Pas un été sans son reportage télévisé sur la jet-set en goguette à Saint-Tropez, son port envahi de badauds et son ballet de yachts démesurés. Ni d’été d’ailleurs sans une énième rediffusion de l’un des volets du Gendarme de Saint-Tropez. Mais loin de cette image coincée entre clichés bling-bling et passé désuet, le village légendaire de la Côte d’Azur est aujourd’hui porté par un nouveau souffle.
Ses responsables ? Une jeune génération d’hôteliers et de restaurateurs mais aussi d’enfants d’habitués qui cherchent à retrouver l’esprit des vacances de leur jeunesse.
Si les palaces ultra-luxueux et les soirées arrosées aux jéroboams de champagne restent incontournables, d’autres lieux au chic moins ostentatoire, plus cool aussi (re)trouvent leur place. Ainsi des hôtels comme le Lou Pinet avec son luxe chaleureux et le plus confidentiel Yaca à l’élégance raffinée mais aussi des restaurants et des bars de plage à l’atmosphère moins guindée (et à la musique moins assourdissante). Sans compter l’annonce surprise de l’ouverture le 25 juin dernier de To Share, le café-restaurant street food du chef Jean Imbert et du chanteur Pharrell Williams.

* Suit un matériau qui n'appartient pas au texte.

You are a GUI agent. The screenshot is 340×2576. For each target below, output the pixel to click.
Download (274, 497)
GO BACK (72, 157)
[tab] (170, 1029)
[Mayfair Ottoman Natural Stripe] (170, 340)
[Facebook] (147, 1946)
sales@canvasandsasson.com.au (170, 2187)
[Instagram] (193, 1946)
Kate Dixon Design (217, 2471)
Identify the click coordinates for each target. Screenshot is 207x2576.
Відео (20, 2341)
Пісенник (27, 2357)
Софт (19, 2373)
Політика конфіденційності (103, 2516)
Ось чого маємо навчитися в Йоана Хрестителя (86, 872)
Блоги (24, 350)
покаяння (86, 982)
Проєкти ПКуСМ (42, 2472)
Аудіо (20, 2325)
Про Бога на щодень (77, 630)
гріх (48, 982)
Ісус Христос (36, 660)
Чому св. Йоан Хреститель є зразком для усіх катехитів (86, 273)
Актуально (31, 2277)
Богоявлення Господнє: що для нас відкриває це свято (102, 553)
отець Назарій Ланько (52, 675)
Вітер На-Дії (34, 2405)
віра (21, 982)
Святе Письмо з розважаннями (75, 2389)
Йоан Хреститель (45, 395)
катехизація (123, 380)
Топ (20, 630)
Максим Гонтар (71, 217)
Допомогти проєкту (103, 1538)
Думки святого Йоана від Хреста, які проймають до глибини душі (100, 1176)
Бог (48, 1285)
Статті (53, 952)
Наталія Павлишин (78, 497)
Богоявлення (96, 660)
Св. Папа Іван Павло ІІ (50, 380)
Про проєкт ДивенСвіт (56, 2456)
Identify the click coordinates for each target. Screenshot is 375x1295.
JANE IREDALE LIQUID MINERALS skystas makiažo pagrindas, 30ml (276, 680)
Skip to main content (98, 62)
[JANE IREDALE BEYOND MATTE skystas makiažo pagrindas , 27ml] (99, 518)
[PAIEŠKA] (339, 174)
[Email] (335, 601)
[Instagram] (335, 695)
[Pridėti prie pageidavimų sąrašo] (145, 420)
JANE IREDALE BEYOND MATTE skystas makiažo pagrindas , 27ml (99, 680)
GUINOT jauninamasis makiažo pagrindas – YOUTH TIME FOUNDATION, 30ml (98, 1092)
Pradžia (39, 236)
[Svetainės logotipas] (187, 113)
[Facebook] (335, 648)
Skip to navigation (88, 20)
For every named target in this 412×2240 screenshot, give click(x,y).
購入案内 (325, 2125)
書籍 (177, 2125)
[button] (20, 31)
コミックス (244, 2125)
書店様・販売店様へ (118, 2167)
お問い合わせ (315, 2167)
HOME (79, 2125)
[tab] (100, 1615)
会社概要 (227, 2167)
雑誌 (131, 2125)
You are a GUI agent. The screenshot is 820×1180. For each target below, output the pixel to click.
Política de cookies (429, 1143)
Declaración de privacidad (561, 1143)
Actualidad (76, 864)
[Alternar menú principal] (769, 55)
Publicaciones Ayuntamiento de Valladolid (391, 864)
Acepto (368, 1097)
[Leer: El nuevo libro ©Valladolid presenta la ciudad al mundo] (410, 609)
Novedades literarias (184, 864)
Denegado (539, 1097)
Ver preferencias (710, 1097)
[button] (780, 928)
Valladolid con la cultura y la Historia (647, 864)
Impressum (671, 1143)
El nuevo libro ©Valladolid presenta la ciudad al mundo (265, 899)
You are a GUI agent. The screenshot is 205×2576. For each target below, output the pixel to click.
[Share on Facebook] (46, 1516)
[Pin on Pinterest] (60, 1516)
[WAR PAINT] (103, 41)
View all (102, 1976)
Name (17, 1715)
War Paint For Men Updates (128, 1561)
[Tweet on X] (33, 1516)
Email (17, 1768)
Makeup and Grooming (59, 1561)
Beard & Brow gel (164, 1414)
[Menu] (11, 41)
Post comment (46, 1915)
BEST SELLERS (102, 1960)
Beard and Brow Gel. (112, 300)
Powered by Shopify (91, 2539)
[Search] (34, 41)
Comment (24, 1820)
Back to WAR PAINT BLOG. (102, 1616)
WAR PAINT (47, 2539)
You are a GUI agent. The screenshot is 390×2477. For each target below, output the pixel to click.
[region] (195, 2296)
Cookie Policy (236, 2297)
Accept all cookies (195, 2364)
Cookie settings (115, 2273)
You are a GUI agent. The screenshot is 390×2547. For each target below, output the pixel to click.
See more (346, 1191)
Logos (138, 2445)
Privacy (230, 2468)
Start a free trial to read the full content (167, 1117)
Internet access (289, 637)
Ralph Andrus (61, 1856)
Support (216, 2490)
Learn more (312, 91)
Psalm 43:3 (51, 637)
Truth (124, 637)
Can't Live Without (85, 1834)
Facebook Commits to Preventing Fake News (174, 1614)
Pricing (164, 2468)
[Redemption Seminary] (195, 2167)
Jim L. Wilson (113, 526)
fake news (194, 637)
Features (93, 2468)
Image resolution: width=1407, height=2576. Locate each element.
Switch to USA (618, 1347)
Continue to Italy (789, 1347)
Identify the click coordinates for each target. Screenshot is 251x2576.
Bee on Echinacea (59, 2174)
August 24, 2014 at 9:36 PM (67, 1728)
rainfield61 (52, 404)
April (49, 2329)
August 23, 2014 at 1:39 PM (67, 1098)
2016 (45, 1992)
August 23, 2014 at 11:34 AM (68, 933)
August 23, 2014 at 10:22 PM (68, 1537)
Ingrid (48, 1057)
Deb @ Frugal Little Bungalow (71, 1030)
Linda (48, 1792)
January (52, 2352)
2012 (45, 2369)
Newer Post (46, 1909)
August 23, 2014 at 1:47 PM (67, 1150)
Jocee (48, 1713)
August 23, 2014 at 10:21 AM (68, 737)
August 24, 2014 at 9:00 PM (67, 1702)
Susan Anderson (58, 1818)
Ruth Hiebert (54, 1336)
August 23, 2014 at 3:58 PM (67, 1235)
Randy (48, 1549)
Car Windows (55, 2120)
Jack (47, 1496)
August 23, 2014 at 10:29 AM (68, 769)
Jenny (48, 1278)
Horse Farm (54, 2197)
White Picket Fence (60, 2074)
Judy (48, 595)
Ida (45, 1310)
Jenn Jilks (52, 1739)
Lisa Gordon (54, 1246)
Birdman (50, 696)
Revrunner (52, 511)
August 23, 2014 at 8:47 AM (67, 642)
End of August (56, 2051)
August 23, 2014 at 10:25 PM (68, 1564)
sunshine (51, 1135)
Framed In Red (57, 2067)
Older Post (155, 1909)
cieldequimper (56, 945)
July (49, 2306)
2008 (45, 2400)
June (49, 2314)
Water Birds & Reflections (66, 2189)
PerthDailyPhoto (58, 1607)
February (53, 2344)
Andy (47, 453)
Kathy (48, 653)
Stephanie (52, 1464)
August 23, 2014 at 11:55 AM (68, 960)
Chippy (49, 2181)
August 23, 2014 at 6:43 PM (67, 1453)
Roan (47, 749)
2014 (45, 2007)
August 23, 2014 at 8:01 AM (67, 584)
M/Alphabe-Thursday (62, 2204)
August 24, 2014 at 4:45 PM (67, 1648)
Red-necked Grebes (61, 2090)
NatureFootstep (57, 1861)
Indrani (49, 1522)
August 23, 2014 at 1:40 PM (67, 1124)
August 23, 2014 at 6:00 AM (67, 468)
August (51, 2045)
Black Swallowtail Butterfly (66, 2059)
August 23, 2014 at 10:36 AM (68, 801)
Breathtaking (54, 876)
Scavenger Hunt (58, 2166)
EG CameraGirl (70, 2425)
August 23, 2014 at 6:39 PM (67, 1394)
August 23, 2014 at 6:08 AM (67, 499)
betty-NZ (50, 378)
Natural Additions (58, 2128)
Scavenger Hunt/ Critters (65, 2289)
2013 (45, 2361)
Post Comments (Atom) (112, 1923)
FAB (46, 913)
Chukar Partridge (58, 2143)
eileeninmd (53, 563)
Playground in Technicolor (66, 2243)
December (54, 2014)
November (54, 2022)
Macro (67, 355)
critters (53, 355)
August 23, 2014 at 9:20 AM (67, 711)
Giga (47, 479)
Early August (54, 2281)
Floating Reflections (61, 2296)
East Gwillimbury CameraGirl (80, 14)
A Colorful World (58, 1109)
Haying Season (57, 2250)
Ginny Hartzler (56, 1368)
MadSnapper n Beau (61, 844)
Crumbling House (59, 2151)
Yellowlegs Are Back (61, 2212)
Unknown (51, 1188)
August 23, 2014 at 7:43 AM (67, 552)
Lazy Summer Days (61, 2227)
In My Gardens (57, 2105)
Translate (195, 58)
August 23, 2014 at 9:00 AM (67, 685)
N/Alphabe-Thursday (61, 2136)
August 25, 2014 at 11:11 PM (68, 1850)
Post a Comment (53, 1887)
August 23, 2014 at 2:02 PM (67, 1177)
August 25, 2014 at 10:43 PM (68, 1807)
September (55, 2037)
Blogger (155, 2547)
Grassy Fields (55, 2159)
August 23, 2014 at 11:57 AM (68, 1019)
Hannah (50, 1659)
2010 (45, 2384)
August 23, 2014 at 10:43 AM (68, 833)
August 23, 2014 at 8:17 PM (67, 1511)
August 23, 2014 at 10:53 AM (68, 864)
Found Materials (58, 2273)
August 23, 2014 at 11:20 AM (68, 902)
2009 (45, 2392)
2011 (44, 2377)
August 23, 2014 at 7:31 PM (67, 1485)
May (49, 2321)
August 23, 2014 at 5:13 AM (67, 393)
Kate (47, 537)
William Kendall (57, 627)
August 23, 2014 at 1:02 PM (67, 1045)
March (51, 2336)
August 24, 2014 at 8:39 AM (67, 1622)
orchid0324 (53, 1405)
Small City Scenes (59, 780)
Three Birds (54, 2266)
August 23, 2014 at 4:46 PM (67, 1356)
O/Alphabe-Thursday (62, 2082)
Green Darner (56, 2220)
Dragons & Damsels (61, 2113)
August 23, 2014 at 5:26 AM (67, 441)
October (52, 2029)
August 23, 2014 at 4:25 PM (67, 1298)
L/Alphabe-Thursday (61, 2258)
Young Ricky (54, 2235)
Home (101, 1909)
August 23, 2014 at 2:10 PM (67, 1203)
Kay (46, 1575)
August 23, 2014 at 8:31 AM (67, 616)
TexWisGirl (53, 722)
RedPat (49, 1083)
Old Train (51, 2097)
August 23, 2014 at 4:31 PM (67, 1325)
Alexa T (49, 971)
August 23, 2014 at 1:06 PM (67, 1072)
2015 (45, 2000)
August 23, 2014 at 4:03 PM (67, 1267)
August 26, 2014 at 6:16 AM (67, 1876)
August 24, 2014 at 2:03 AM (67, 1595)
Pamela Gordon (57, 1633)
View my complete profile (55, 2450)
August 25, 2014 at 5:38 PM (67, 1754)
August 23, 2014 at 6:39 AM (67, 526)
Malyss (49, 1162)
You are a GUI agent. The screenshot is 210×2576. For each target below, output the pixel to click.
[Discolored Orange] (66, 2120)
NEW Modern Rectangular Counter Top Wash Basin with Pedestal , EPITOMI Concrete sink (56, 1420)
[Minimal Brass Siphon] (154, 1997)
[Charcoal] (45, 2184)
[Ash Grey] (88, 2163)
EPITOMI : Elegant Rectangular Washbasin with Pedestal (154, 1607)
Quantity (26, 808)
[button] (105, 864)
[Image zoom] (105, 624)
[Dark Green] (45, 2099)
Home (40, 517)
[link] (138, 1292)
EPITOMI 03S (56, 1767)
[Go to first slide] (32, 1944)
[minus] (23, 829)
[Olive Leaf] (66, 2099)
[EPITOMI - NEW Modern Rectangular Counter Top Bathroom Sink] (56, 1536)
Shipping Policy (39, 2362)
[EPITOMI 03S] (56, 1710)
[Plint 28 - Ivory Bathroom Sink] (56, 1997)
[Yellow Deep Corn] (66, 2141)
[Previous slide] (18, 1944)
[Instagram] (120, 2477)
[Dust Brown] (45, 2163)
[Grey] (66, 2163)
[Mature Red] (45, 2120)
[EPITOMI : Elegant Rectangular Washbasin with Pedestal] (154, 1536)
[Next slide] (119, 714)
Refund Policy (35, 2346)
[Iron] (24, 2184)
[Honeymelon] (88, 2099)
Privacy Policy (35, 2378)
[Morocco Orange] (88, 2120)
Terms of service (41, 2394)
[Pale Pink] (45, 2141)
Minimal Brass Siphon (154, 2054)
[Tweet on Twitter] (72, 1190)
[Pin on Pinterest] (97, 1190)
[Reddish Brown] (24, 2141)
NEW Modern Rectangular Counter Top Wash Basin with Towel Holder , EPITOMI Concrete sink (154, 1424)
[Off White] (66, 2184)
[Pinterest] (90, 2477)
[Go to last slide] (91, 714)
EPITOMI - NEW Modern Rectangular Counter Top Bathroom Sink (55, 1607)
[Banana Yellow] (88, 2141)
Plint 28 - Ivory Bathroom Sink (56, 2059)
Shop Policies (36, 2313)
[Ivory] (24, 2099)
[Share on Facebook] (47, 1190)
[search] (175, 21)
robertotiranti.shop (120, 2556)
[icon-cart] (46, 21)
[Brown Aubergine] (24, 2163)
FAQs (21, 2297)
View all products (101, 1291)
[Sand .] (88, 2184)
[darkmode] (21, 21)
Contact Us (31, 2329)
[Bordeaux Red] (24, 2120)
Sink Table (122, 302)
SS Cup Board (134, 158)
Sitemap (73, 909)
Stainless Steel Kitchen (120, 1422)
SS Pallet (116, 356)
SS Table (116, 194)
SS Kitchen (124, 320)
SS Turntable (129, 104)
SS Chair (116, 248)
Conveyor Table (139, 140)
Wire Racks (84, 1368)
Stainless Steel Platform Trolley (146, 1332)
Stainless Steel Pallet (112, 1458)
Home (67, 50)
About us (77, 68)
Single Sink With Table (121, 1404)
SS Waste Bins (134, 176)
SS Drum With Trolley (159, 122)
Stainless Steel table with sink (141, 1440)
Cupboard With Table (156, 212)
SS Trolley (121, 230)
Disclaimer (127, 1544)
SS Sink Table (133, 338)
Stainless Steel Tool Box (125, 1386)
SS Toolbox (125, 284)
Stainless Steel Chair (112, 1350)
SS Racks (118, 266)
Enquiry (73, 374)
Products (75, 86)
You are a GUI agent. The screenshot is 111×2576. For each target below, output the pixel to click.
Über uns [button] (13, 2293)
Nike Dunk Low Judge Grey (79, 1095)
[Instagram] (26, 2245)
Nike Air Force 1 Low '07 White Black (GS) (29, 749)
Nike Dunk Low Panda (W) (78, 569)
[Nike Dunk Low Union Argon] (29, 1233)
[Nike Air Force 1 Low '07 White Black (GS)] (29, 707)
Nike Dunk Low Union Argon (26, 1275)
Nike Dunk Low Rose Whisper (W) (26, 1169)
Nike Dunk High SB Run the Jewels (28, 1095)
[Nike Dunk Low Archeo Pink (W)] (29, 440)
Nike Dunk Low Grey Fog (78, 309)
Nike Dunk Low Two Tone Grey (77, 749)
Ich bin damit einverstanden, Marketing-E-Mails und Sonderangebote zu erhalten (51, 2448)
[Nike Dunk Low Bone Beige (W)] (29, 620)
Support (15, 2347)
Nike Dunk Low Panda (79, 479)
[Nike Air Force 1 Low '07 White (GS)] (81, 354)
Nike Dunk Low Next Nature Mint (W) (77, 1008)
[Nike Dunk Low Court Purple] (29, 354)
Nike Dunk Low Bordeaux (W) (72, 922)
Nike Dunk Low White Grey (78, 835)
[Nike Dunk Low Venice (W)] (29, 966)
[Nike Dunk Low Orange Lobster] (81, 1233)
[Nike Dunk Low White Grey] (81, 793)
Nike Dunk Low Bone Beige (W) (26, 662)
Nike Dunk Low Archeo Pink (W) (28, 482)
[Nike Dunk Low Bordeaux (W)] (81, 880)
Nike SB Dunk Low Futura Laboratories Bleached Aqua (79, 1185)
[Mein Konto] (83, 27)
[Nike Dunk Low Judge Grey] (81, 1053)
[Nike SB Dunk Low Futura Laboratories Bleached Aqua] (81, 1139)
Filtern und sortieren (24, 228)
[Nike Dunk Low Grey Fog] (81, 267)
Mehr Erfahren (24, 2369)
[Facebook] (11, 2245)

"Adolescente, j’aimais aller à Saint-Tropez. Il y avait encore cet esprit Brigitte Bardot des années 50. Mais ces quinze dernières années, le village filait un mauvais coton : la taille des yachts garés sur le port, le mythique troquet Senequier refait par un architecte, les boutiques parfois tapageuses... raconte la globe-trotteuse Alexandra Senes, fondatrice de la marque Kilomètre Paris. J’y suis retournée récemment et on sent que le côté sauvage est en train de revenir. Aux manettes de ce renouveau, une génération de trentenaires qui ne veulent pas dupliquer les codes parisiens mais garder cet esprit du sud." Fin août, elle y a même réservé une maison.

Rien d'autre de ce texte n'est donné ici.